Volksbegehren ohne Volk
Saarbrücken · 55 000 Saarländer müssen sich im Rathaus eintragen, damit ein Volksbegehren Erfolg hat – viel zu aufwändig, kritisiert die Opposition. CDU und SPD sehen das anders. Auch Staatsrechtler Christoph Gröpl meint: Diese Mühe muss man sich machen.

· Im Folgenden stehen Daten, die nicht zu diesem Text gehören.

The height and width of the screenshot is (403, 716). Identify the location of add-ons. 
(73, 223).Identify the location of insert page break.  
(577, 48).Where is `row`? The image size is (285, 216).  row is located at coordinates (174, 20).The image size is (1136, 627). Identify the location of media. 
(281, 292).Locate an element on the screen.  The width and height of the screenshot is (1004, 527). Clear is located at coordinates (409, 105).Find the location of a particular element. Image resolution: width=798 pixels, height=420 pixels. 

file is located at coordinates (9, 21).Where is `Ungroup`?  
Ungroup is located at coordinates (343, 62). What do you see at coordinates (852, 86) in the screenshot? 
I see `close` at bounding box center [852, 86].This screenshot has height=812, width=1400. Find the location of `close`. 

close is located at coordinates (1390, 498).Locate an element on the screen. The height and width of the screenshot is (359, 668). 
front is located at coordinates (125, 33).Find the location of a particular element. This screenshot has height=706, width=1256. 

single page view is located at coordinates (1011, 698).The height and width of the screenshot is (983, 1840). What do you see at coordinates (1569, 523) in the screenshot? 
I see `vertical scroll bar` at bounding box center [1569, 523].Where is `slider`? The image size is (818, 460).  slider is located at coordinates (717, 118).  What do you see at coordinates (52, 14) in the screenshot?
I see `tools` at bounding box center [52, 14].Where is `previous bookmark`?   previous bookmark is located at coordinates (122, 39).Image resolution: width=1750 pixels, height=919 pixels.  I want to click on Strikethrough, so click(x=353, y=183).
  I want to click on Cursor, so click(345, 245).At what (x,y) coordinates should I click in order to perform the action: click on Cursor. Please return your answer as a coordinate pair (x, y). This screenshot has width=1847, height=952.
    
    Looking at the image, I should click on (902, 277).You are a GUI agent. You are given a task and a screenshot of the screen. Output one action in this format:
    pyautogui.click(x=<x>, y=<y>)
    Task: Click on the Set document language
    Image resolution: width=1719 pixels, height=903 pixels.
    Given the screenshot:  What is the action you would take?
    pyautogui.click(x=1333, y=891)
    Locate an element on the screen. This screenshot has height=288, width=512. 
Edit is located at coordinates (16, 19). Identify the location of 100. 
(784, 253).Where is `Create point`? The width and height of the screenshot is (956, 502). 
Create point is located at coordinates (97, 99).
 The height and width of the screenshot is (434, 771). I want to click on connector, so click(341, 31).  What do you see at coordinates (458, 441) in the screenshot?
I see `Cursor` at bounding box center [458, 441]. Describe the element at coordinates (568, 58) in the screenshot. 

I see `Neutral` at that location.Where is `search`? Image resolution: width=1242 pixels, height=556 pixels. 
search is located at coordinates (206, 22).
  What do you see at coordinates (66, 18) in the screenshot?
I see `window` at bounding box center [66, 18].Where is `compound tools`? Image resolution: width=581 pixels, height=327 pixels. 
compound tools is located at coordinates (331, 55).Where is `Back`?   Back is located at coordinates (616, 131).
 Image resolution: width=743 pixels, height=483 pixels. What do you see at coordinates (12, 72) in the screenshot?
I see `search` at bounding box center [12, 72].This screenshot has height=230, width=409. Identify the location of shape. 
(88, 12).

Seit 36 Jahren sind Volksbegehren im Saarland möglich - kein einziges war bislang erfolgreich. Das konnte auch die Linke mit ihrem Vorstoß, die Dispozinsen der Sparkassen zu begrenzen, nicht ändern. 1400 Unterschriften kamen zusammen - nötig wären rund 55 000 (sieben Prozent der Stimmberechtigten) gewesen. Die Opposition im Landtag kritisiert, dass sich die Menschen vor Ort in den Rathäusern eintragen müssen - "eine fast unüberwindliche Hürde für mehr Demokratie ", meint Linken-Chefin Astrid Schramm . Der Versuch, die Briefwahl oder ein Online-Verfahren wie in Hamburg durchzusetzen, scheiterte an den Stimmen der großen Koalition. Schramms Fazit: "Die Landesregierung misstraut den Menschen und will sie nicht bei der Durchsetzung ihrer Interessen teilhaben lassen."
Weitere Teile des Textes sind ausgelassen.